HHS Coronavirus Data Hub – Hospital Capacity Data - glitcher
https://protect-public.hhs.gov/pages/hospital-capacity
======
glitcher
The new HHS website replacing the previous CDC data is displaying per-state
hospital capacity data based on a statistical method outlined near the bottom
of the page. Can anyone here speak to the effectiveness of the statistical
method they chose?

Looking at AZ, their numbers are a good 8 - 10% lower than the AZ Department
of Health Services numbers. And a quick glance at other hotspots like Florida,
it seems their capacity numbers may be under-represented in the HHS data.

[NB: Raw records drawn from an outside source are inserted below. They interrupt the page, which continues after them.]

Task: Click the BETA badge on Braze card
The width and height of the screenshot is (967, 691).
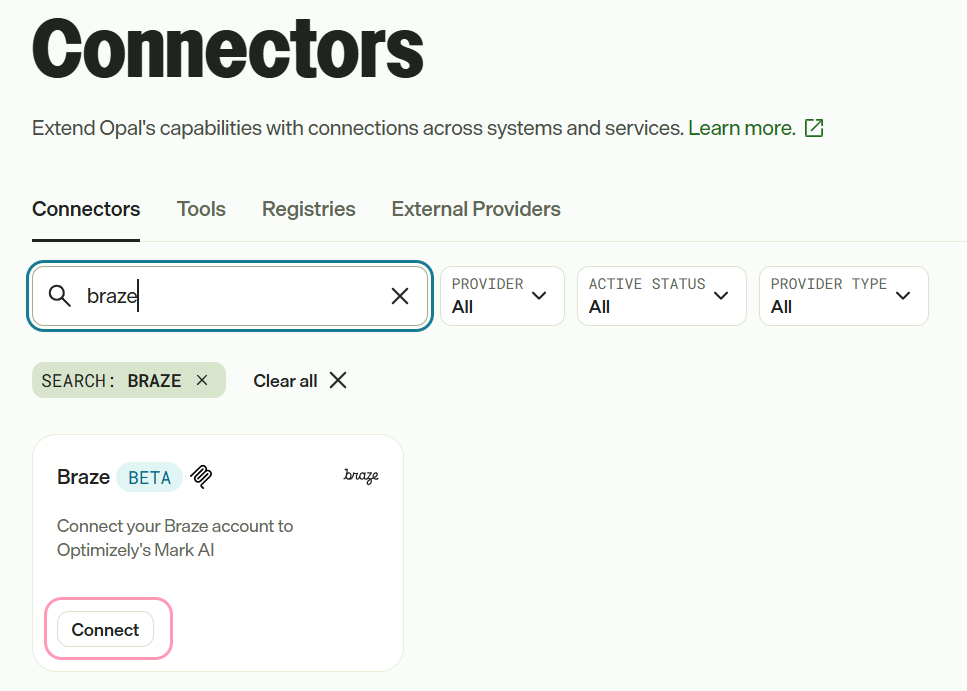Action: (149, 478)
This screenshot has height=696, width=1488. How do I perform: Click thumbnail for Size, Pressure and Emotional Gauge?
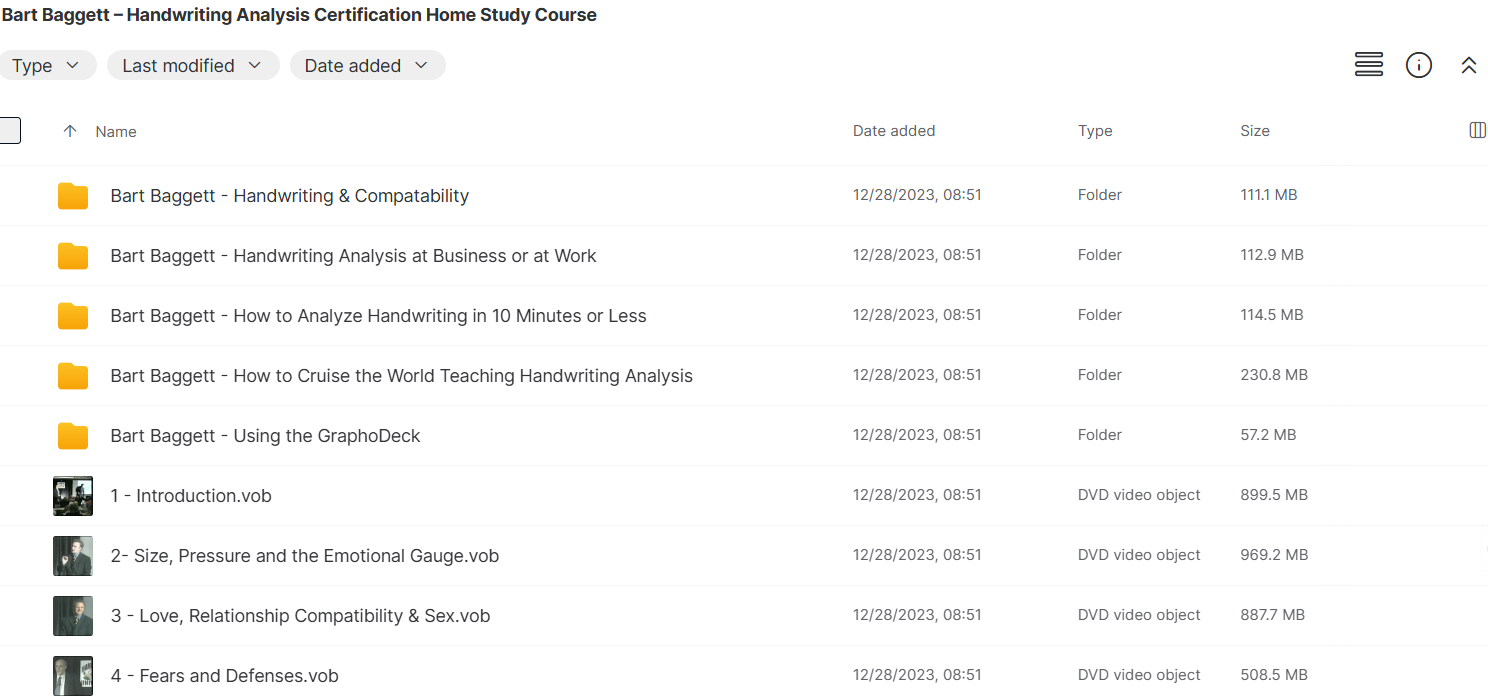point(72,555)
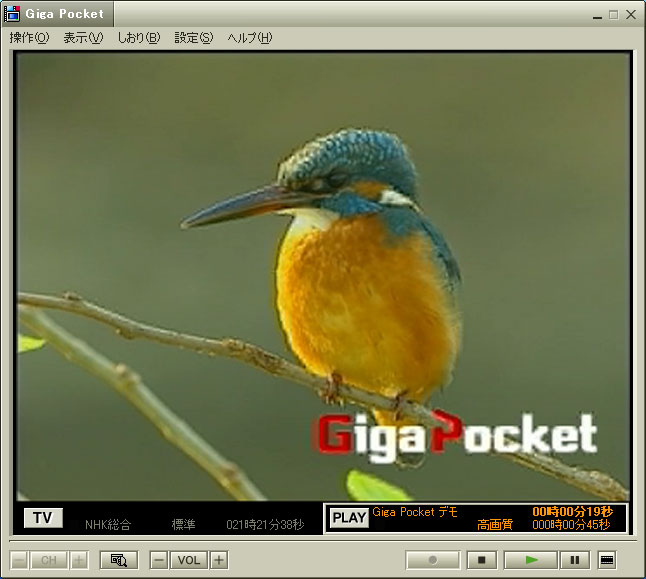Click the CH label button
Image resolution: width=646 pixels, height=579 pixels.
coord(49,560)
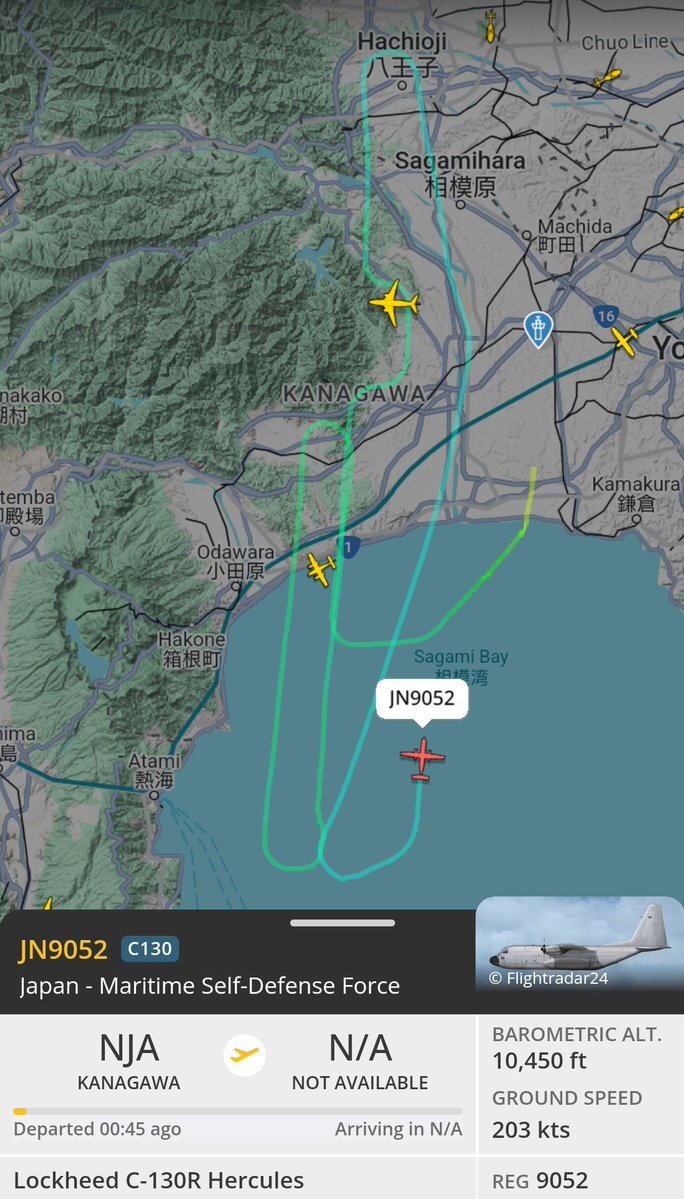Select the JN9052 callsign heading
The width and height of the screenshot is (684, 1199).
[x=63, y=949]
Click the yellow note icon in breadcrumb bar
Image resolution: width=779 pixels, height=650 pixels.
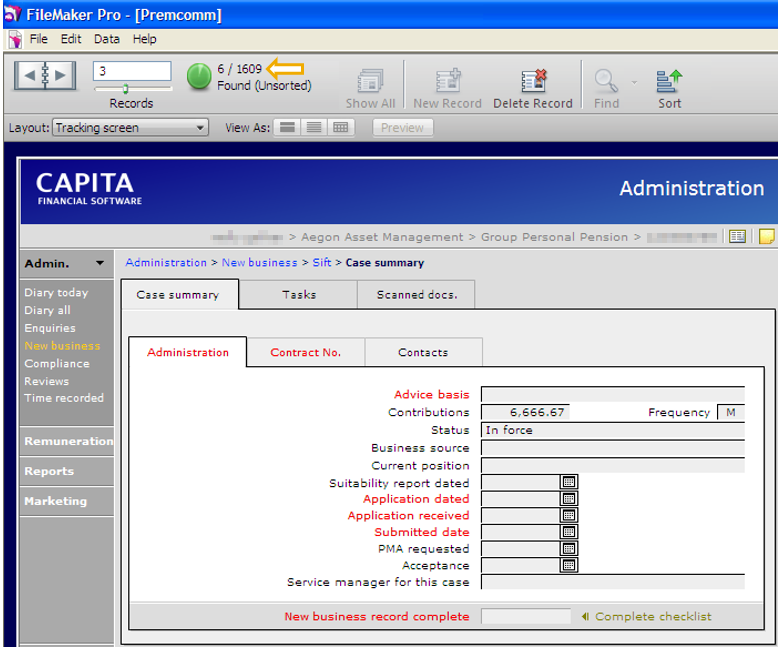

I don't know enough about statistical analysis to know if their method
improves what may be imperfect data, or if it may be politically motivated to
purposefully show lower numbers.

EDIT: Here is the method as outlined on their website:

Statistical Method: For hospitals that report both the total number of beds
and the total number of occupied beds, calculate the percentage % of beds that
are occupied. Next, weights are calculated for reporting facilities by taking
the % of total beds associated to hospitals that report their numbers. Then, a
total estimated number of inpatient beds is derived by dividing the total
number of beds by the weight. Next, the number of unreported beds is derived
by subtracting the number of reported beds from the total estimated beds to
get the estimated number of unreported beds. Lastly, the total estimated
number of occupied beds is calculated by adding the number of reported
occupied beds to the expected number of unreported occupied beds (based on the
binomial distribution). The above calculation is done by state and nationwide
for all three of the metrics of interest.